◆ TASK GOAL
Which lines run from the line with "This screenshot has height=960, width=429." through the line with "Open the All Practitioners dropdown" in the entries below? Print them exactly, both ends included, and nothing more.

Dataset entries
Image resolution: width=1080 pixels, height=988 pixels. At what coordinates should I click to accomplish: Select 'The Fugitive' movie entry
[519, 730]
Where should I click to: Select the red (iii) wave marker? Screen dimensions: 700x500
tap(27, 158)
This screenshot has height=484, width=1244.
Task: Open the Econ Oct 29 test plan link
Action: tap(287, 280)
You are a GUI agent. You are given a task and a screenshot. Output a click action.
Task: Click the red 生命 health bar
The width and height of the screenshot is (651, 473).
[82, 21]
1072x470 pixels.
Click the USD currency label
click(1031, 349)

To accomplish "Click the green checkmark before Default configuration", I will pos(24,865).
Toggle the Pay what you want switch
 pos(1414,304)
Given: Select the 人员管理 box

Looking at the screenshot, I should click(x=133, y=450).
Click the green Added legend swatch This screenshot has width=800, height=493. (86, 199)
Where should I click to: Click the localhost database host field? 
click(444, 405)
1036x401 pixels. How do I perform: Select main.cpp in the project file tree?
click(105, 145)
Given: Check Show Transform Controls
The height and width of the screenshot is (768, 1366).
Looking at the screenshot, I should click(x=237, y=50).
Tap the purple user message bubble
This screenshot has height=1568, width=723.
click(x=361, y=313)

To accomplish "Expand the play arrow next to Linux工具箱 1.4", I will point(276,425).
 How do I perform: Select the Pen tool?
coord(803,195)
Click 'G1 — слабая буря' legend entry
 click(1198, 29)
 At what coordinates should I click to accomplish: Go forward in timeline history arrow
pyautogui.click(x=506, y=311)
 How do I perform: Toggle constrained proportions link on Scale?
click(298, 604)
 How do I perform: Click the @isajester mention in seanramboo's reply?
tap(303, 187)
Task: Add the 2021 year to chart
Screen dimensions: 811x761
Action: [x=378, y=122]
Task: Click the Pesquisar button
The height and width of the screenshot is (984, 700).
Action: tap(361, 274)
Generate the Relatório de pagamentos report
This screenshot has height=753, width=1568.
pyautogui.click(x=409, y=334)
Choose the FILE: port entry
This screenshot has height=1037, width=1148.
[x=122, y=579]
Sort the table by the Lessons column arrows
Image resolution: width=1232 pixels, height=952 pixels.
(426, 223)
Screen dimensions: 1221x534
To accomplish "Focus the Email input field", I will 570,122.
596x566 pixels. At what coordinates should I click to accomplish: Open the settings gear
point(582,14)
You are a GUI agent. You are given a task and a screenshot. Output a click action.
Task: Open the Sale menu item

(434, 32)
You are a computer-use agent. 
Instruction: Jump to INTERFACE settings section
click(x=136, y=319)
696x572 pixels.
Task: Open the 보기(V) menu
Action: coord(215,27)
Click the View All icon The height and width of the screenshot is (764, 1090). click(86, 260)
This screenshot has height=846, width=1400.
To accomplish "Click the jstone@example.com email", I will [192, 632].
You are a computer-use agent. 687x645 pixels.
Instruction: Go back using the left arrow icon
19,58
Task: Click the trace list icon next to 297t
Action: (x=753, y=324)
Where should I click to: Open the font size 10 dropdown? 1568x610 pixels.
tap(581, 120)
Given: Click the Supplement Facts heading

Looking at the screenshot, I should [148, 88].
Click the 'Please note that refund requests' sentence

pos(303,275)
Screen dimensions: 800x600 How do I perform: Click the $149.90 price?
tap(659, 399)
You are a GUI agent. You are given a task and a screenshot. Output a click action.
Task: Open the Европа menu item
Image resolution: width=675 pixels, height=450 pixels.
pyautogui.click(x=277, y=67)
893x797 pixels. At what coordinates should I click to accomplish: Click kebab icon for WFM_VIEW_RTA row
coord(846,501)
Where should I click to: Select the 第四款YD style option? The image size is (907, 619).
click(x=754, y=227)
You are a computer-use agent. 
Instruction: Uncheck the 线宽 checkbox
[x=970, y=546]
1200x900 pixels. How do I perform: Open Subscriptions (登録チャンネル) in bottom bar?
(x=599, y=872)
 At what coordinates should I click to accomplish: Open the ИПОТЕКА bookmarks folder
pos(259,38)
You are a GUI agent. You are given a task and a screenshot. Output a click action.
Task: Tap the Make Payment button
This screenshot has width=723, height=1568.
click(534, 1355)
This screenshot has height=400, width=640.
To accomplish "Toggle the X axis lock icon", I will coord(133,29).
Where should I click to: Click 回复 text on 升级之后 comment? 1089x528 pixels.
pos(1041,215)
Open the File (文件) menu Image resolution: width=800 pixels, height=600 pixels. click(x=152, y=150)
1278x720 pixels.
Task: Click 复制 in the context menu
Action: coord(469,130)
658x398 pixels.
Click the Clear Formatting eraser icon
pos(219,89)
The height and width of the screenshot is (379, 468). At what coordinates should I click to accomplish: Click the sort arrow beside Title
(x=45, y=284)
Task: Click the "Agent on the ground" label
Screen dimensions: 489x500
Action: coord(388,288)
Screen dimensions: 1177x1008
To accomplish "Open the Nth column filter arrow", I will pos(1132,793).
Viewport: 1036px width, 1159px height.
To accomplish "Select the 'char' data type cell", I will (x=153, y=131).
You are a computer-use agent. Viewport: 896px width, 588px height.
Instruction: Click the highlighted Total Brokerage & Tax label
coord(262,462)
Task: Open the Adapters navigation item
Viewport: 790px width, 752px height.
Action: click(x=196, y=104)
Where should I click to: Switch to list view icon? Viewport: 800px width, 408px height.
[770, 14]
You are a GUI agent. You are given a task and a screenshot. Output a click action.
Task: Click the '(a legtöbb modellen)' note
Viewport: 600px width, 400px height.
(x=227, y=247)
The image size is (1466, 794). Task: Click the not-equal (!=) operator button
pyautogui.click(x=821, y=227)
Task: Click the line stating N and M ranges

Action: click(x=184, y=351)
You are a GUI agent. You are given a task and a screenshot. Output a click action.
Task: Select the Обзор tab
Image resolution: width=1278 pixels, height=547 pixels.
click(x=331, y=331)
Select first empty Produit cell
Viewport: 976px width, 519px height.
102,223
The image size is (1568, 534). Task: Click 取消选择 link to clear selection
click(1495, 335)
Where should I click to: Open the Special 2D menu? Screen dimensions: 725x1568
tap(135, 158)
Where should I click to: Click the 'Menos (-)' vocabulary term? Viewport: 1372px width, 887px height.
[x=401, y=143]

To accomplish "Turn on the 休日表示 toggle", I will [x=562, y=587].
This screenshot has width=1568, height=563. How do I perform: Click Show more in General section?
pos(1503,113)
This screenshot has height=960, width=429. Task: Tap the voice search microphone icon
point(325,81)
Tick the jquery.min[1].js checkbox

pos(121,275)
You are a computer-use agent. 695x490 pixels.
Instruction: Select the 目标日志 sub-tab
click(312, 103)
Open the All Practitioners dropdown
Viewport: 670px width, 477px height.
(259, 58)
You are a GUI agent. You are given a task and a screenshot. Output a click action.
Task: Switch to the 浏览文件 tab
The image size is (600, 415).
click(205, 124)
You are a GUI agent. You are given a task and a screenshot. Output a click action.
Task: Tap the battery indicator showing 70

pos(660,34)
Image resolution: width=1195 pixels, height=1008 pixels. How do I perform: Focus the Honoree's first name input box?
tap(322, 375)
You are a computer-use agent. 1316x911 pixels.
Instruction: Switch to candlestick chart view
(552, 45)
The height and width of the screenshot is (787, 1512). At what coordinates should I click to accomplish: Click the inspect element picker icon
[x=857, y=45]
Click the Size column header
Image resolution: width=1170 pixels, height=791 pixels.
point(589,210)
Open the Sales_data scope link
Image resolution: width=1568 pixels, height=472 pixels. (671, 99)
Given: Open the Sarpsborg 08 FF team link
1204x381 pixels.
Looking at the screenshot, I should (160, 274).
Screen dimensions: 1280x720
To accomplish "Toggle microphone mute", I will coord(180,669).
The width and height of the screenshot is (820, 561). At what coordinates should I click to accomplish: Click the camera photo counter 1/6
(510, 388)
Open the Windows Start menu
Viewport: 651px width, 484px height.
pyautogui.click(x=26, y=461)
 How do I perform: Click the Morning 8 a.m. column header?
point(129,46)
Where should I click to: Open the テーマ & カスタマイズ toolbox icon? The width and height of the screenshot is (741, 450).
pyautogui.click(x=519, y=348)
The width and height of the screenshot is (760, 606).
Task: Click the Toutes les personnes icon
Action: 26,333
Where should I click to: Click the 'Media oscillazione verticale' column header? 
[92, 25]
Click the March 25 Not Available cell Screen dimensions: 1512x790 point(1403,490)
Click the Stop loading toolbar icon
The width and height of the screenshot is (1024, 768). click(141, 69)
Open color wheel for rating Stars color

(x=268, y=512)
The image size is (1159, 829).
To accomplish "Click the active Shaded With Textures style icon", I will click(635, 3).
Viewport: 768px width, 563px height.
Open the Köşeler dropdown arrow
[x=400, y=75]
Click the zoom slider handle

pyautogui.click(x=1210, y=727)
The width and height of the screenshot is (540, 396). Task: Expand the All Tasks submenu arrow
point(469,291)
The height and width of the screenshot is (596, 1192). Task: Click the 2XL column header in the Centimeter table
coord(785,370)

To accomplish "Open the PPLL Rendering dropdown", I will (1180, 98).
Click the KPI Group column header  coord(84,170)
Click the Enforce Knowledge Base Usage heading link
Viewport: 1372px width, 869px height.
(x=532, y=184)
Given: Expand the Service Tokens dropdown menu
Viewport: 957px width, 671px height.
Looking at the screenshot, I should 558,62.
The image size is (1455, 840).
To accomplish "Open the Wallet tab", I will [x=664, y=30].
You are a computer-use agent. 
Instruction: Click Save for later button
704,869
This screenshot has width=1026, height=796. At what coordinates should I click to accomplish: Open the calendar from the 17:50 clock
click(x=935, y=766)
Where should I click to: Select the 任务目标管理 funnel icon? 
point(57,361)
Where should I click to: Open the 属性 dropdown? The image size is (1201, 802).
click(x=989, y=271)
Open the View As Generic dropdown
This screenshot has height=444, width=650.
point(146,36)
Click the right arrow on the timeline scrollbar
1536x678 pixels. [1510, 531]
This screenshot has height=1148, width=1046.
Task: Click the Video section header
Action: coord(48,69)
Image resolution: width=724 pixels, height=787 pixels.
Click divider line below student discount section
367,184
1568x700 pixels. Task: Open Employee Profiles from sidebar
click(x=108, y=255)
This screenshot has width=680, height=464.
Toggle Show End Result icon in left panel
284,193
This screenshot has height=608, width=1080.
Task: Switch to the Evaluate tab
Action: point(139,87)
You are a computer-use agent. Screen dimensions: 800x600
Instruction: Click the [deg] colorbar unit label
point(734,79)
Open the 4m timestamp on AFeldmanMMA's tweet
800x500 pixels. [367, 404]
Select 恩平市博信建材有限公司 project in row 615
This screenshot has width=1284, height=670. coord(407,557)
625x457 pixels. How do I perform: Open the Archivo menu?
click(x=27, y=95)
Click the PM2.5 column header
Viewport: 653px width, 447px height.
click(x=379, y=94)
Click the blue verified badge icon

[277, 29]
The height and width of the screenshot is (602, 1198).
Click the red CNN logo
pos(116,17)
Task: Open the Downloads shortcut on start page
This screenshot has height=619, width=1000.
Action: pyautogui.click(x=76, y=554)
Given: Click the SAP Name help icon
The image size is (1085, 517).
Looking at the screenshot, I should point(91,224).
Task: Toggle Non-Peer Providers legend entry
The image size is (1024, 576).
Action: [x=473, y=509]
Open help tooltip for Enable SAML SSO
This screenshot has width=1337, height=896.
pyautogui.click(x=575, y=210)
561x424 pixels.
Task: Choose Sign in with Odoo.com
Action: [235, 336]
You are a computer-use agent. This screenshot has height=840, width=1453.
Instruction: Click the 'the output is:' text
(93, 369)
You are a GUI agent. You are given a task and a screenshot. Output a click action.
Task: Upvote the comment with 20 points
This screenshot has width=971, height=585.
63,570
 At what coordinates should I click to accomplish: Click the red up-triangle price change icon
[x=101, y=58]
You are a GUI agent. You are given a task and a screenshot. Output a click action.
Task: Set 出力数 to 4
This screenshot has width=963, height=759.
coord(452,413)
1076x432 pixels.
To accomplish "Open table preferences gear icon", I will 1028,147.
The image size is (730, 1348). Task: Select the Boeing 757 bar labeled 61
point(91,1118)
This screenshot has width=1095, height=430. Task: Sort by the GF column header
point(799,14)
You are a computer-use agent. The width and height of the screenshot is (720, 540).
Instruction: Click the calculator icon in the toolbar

◆ TASK ANSWER
This screenshot has height=960, width=429. Task: Tap the voice search microphone icon
point(325,81)
Tick the jquery.min[1].js checkbox

pos(121,275)
You are a computer-use agent. 695x490 pixels.
Instruction: Select the 目标日志 sub-tab
click(312, 103)
Open the All Practitioners dropdown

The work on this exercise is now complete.